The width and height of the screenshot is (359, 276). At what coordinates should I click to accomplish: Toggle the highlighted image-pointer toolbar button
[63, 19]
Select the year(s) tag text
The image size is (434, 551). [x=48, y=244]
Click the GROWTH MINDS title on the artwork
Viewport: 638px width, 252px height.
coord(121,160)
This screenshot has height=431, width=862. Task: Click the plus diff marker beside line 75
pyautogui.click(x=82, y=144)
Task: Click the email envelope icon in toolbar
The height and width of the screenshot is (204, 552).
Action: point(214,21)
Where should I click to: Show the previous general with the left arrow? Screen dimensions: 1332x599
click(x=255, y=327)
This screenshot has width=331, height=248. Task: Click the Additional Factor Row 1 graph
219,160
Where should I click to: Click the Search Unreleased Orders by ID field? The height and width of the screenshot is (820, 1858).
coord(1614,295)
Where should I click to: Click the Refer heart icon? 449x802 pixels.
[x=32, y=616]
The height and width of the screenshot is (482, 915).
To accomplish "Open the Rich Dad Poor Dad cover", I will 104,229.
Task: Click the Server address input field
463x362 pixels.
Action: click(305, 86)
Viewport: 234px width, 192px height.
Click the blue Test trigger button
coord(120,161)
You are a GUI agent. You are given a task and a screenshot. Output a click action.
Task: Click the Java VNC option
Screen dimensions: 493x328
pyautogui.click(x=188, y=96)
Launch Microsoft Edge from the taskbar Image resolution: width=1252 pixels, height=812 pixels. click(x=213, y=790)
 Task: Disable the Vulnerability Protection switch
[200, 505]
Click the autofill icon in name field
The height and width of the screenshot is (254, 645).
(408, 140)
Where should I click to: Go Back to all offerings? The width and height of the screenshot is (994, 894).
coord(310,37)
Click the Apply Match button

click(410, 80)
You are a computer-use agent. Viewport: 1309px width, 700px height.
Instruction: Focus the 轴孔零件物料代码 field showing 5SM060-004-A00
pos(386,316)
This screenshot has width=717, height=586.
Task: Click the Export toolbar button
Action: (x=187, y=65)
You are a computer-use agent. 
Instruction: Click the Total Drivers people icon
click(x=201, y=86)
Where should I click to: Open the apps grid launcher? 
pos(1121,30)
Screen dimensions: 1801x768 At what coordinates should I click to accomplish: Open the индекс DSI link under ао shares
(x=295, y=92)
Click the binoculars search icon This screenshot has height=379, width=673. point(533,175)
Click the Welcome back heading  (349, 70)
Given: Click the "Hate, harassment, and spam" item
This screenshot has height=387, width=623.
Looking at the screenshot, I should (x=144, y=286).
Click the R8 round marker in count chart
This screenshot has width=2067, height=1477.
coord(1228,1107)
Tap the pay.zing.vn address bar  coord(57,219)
☆ ☆ ☆ ☆
● **Goal of the exercise**
Write out exactly the lines that fall from the line with "Instruction: Click the" to the line with "Given: Click the" in the records above, keeping both ends.

● **Expected answer**
Instruction: Click the Total Drivers people icon
click(x=201, y=86)
Where should I click to: Open the apps grid launcher? 
pos(1121,30)
Screen dimensions: 1801x768 At what coordinates should I click to accomplish: Open the индекс DSI link under ао shares
(x=295, y=92)
Click the binoculars search icon This screenshot has height=379, width=673. point(533,175)
Click the Welcome back heading  (349, 70)
Given: Click the "Hate, harassment, and spam" item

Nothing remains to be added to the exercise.